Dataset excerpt
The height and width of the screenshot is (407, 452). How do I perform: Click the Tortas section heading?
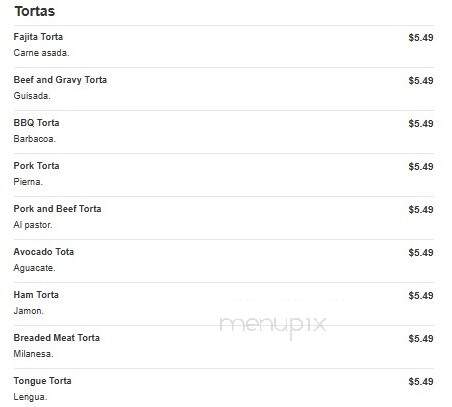pos(35,11)
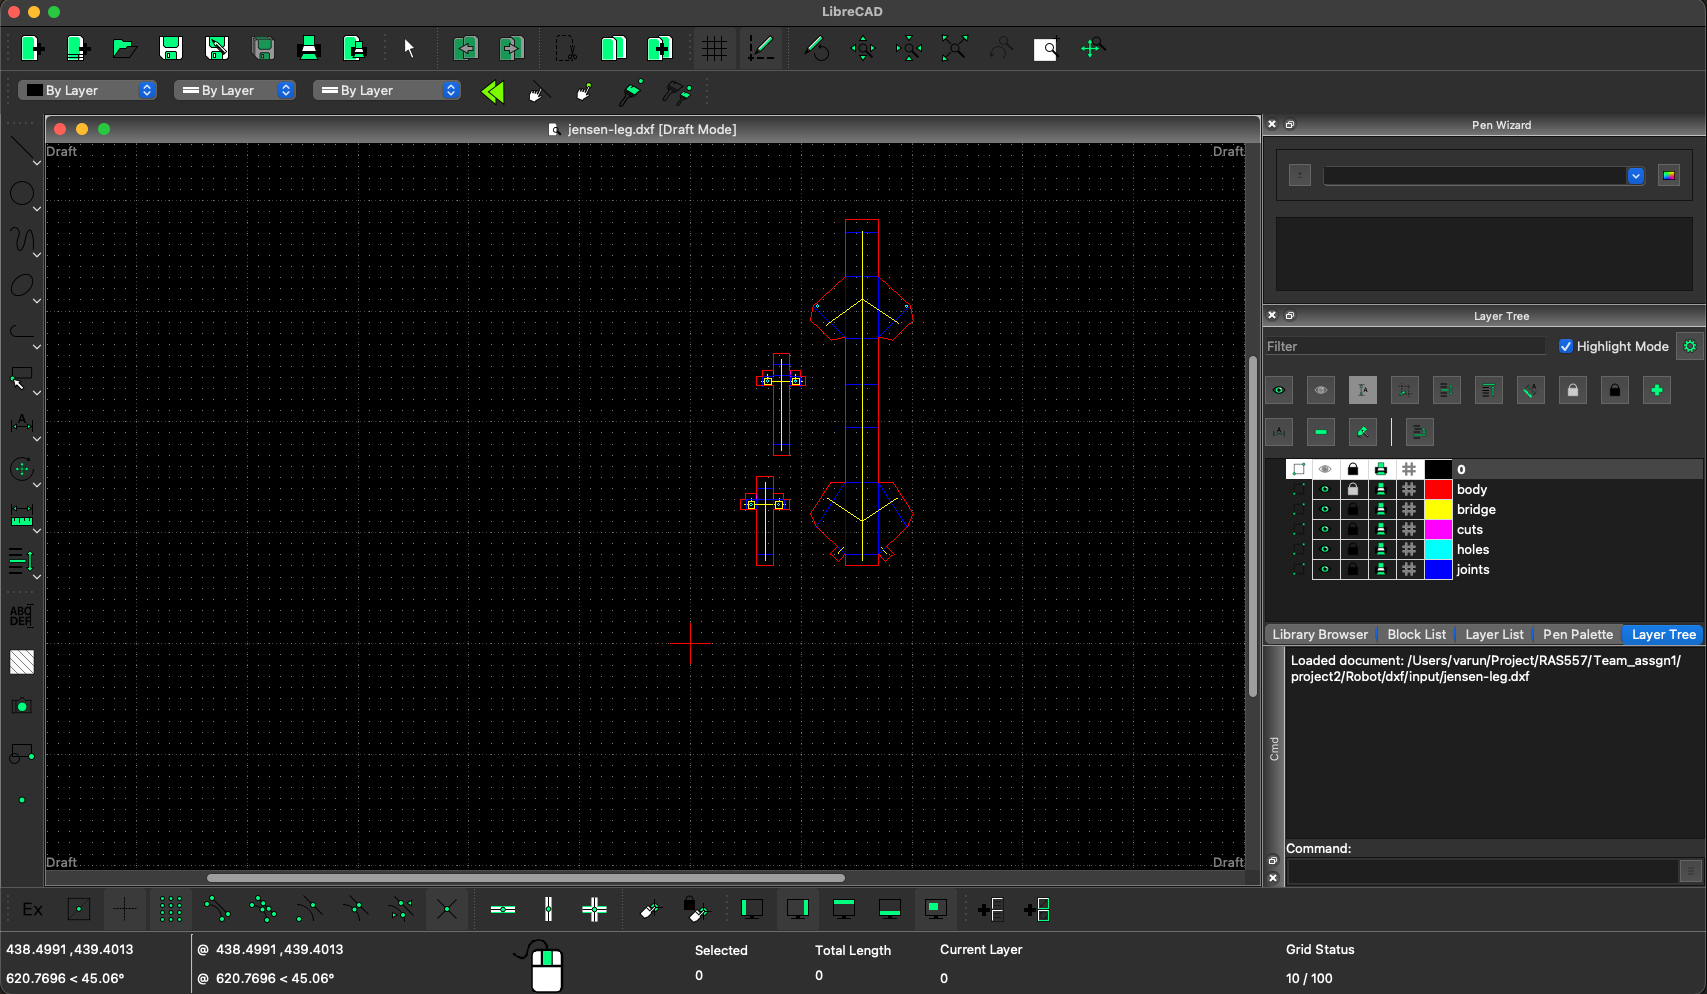Disable the Highlight Mode checkbox
This screenshot has width=1707, height=994.
tap(1567, 346)
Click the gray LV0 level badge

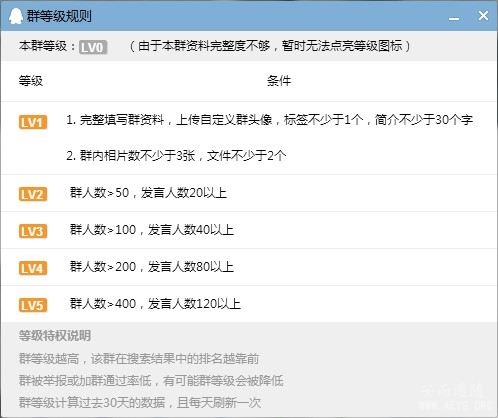(x=93, y=47)
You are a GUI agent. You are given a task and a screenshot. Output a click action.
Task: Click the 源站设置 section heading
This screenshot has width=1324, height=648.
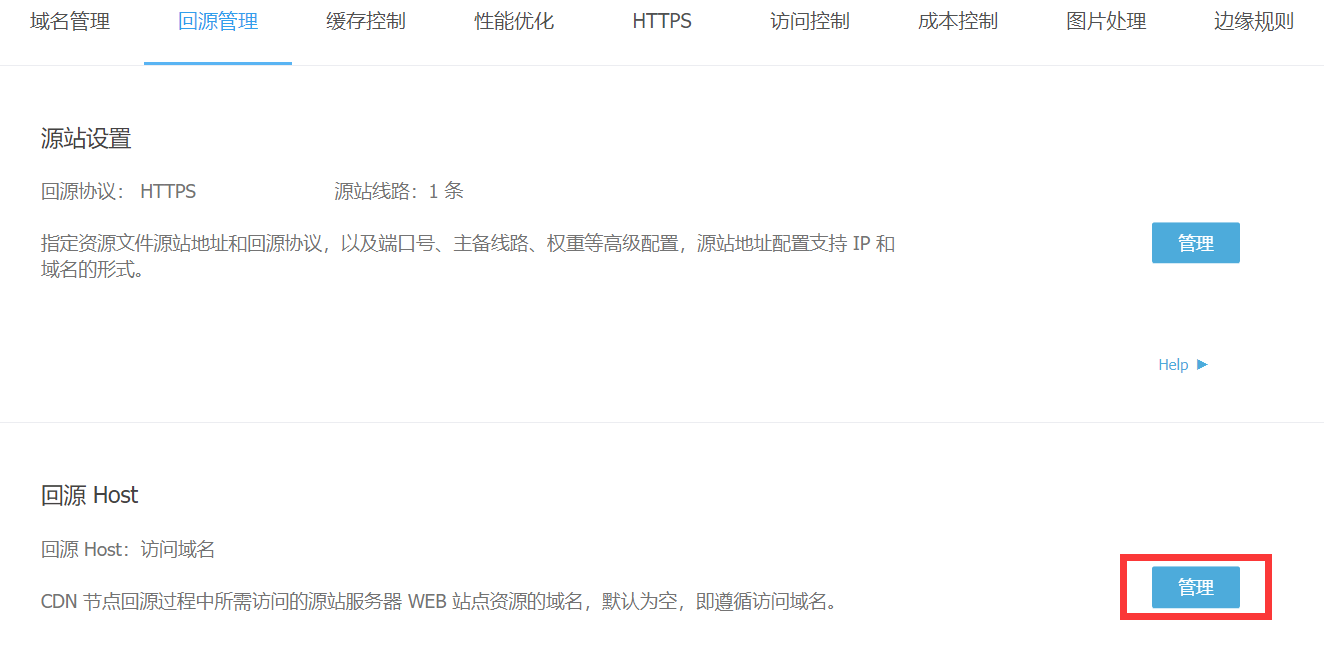tap(86, 139)
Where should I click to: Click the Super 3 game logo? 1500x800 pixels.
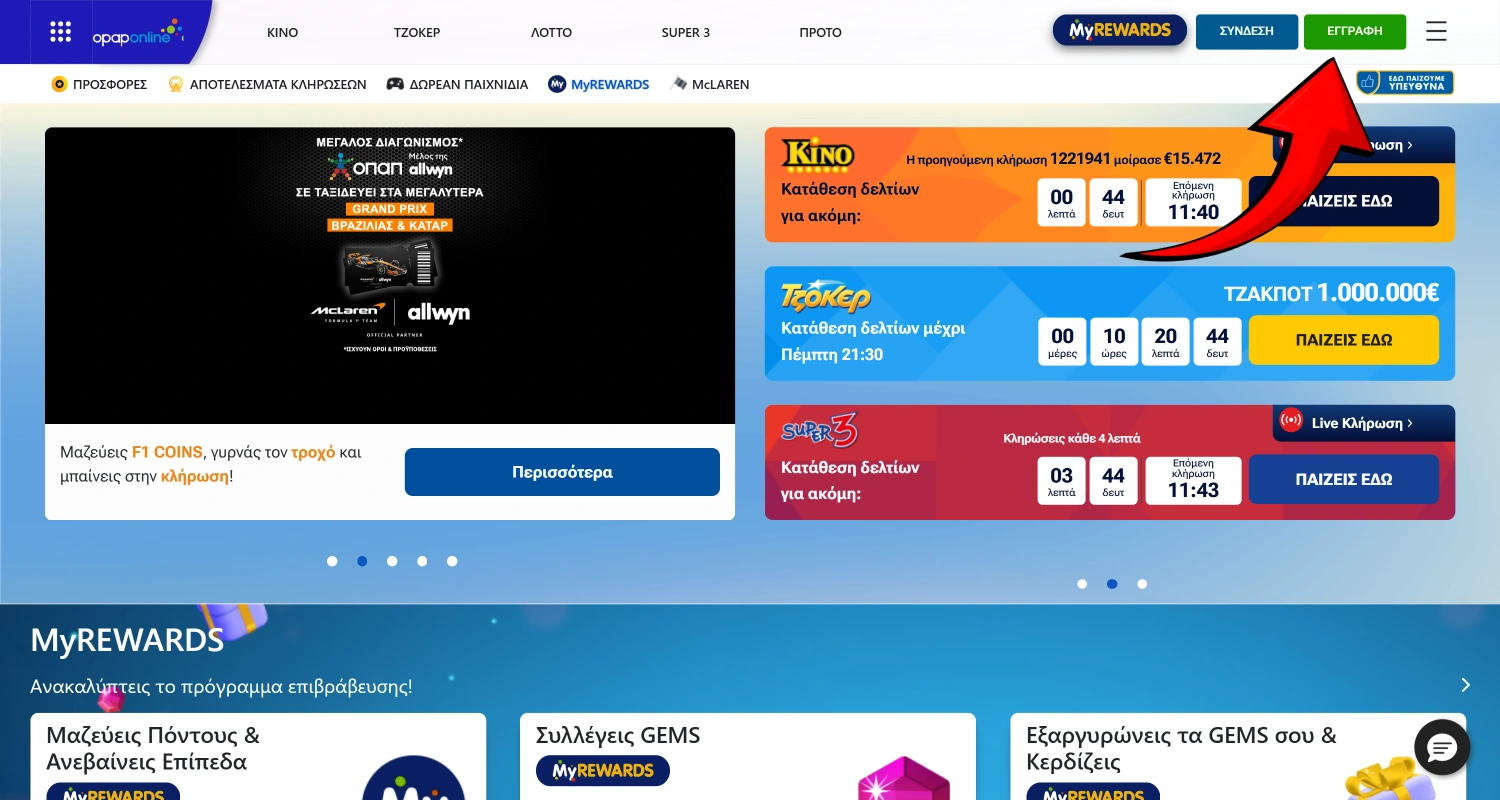pyautogui.click(x=819, y=431)
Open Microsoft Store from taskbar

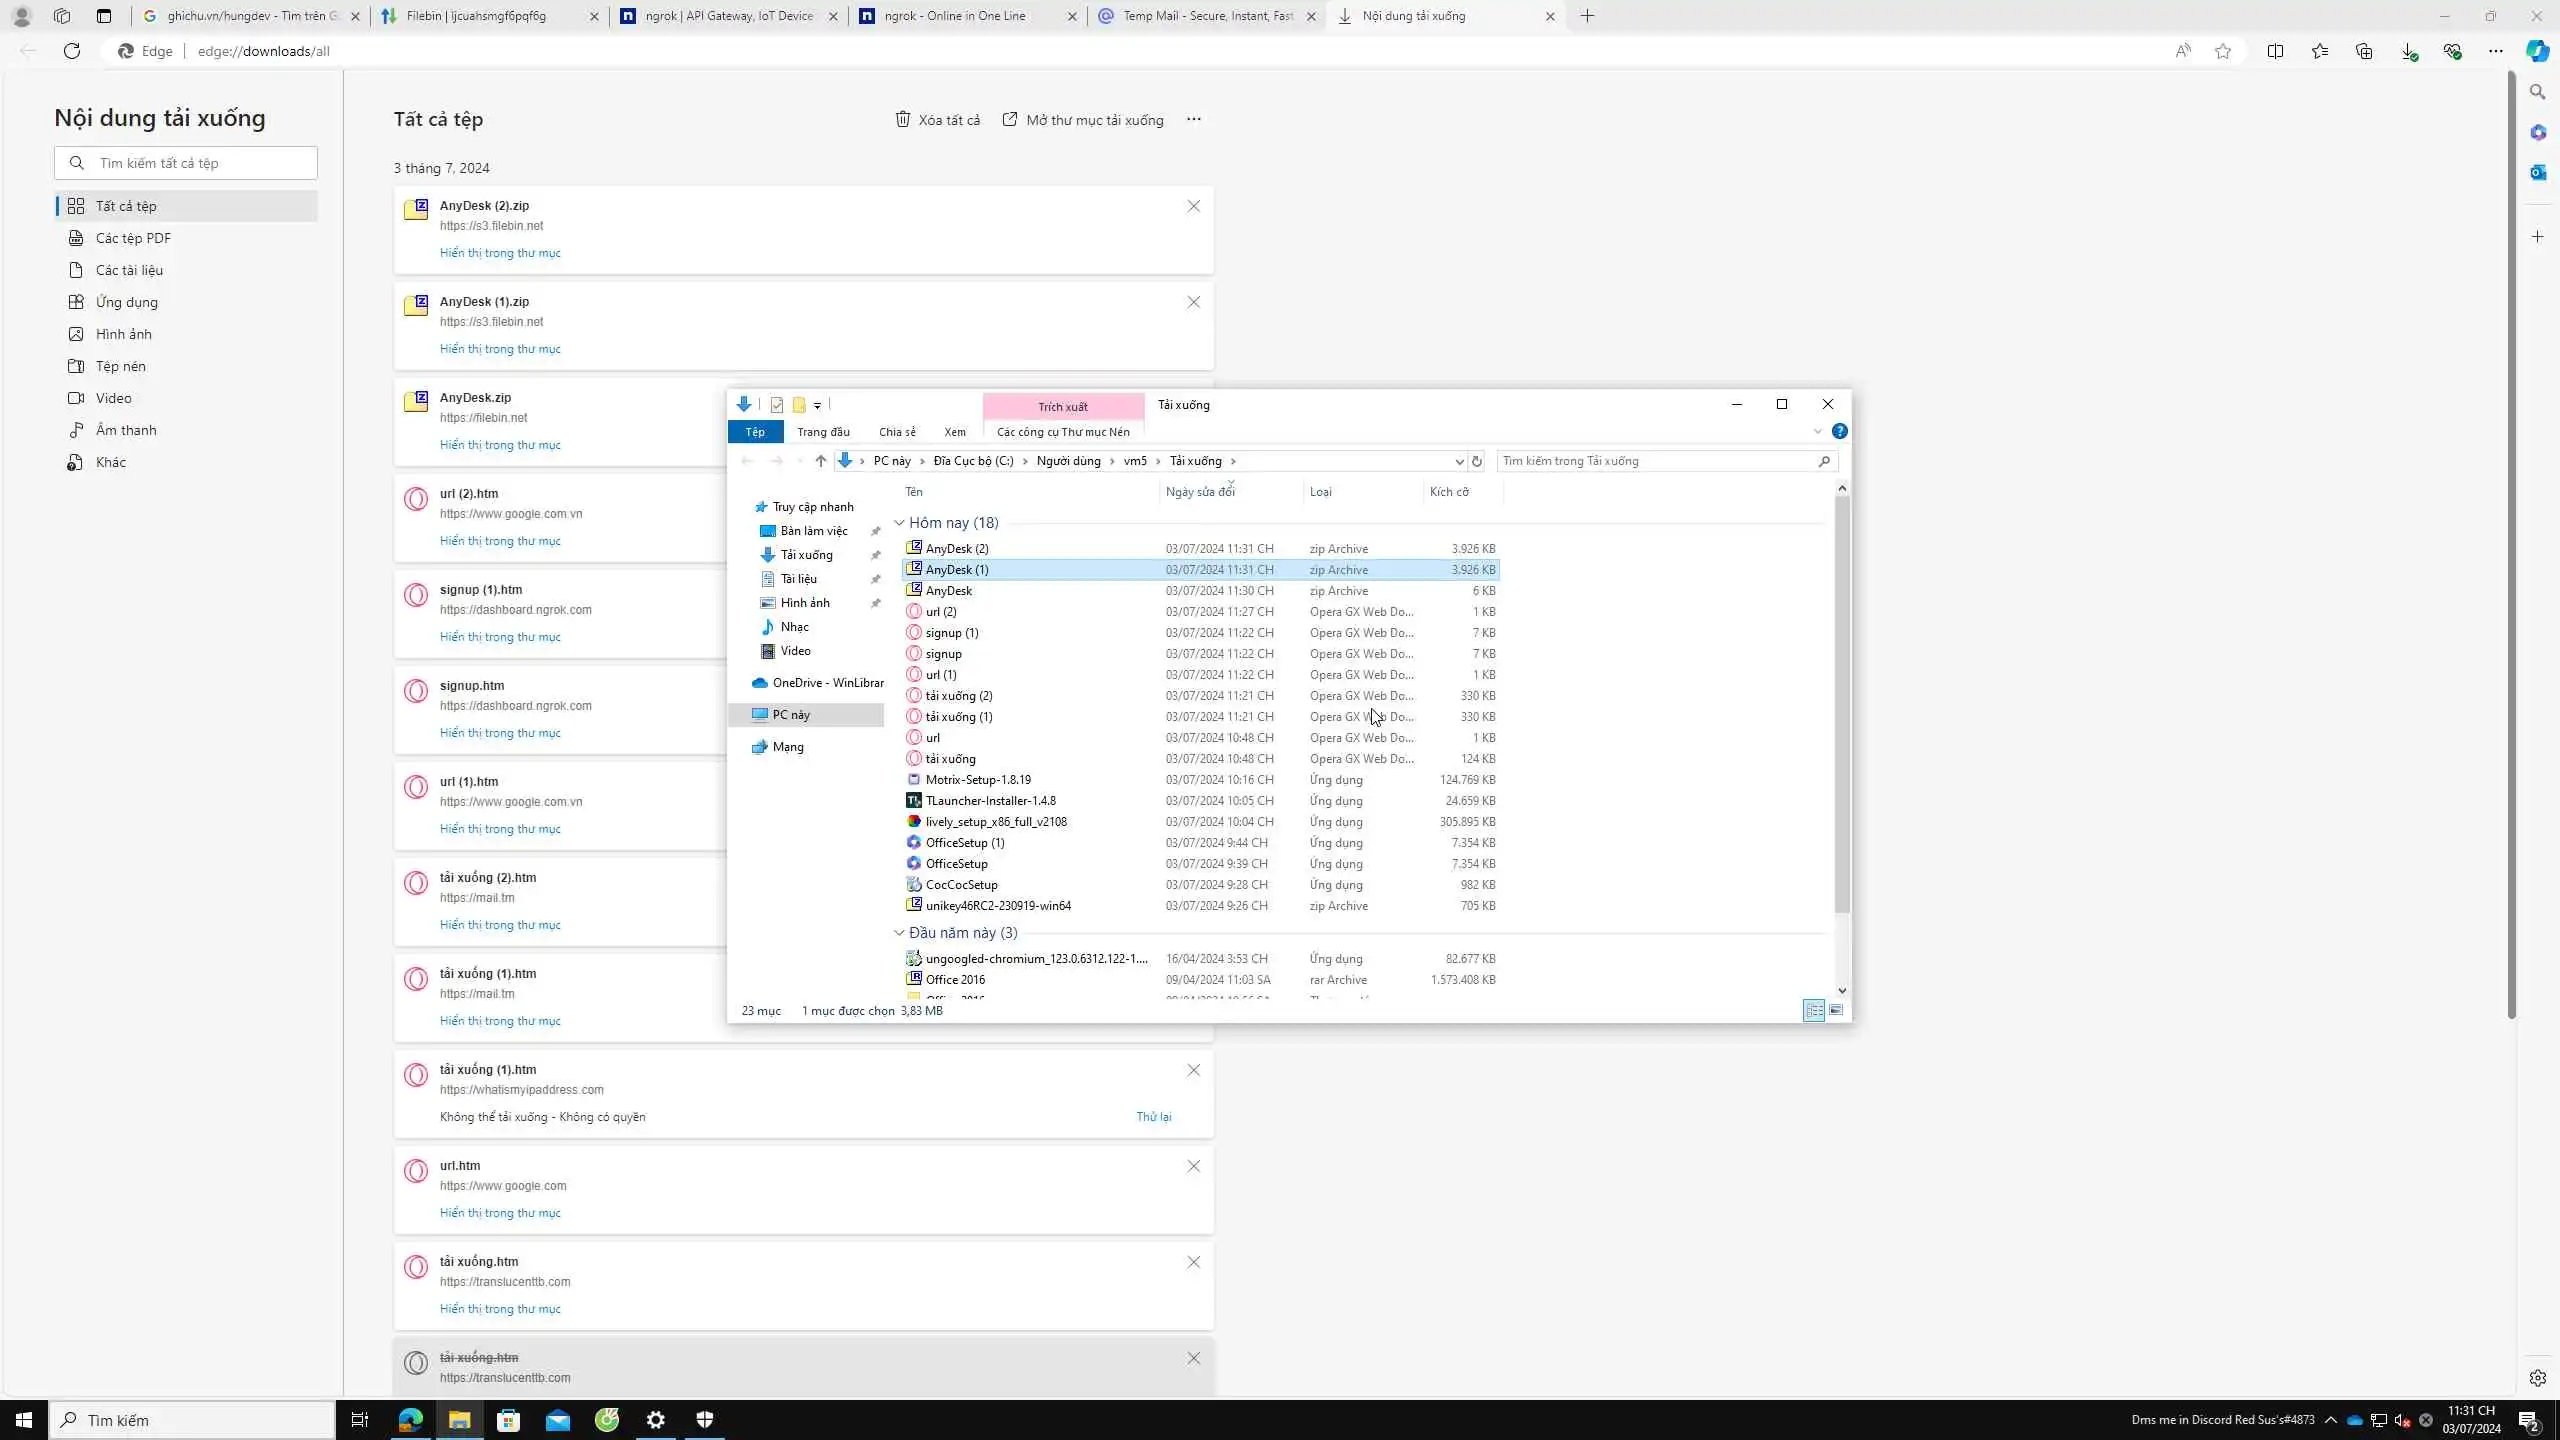tap(508, 1420)
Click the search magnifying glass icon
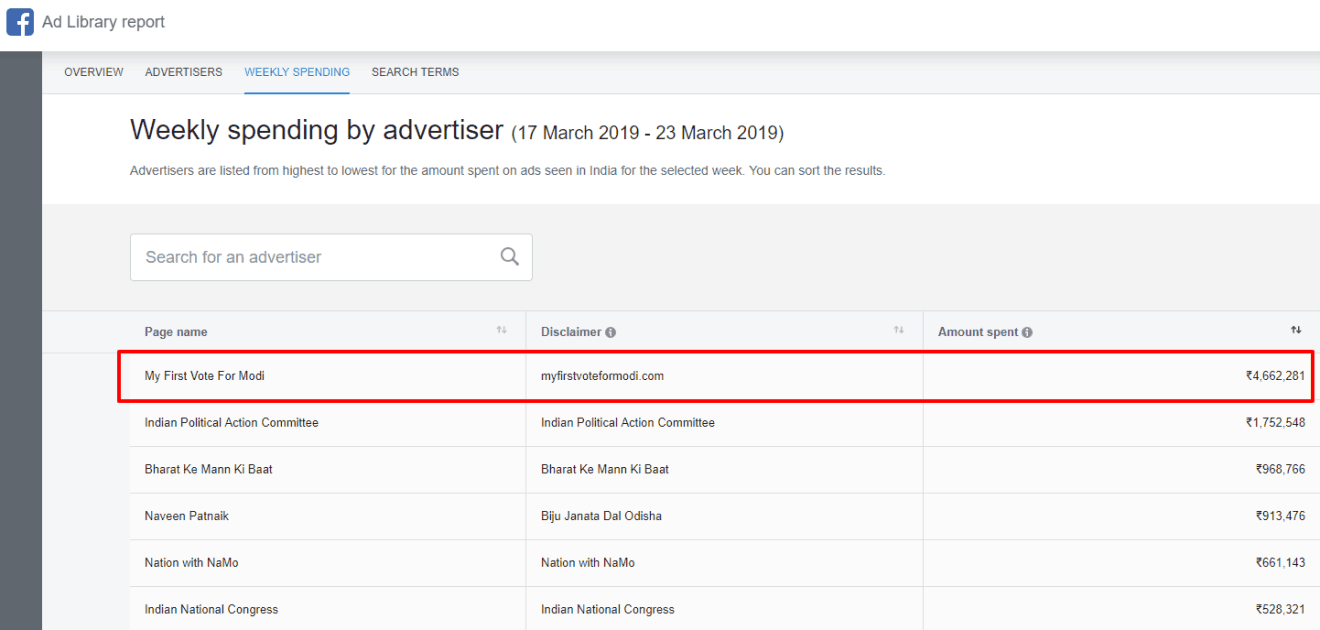 [x=509, y=257]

### Instructions for the task:
Return every line of the listing above verbatim, leaving out the pictures.

### Complete answer:
The height and width of the screenshot is (407, 452). How do I perform: Click the Tortas section heading?
pos(35,11)
Disable the Highlight Mode checkbox
This screenshot has width=1707, height=994.
tap(1567, 346)
Click the gray LV0 level badge

(x=93, y=47)
You are a GUI agent. You are given a task and a screenshot. Output a click action.
Task: Click the 源站设置 section heading
This screenshot has width=1324, height=648.
tap(86, 139)
Where should I click to: Click the Super 3 game logo? 1500x800 pixels.
pyautogui.click(x=819, y=431)
Open Microsoft Store from taskbar

tap(508, 1420)
Click the search magnifying glass icon
 [x=509, y=257]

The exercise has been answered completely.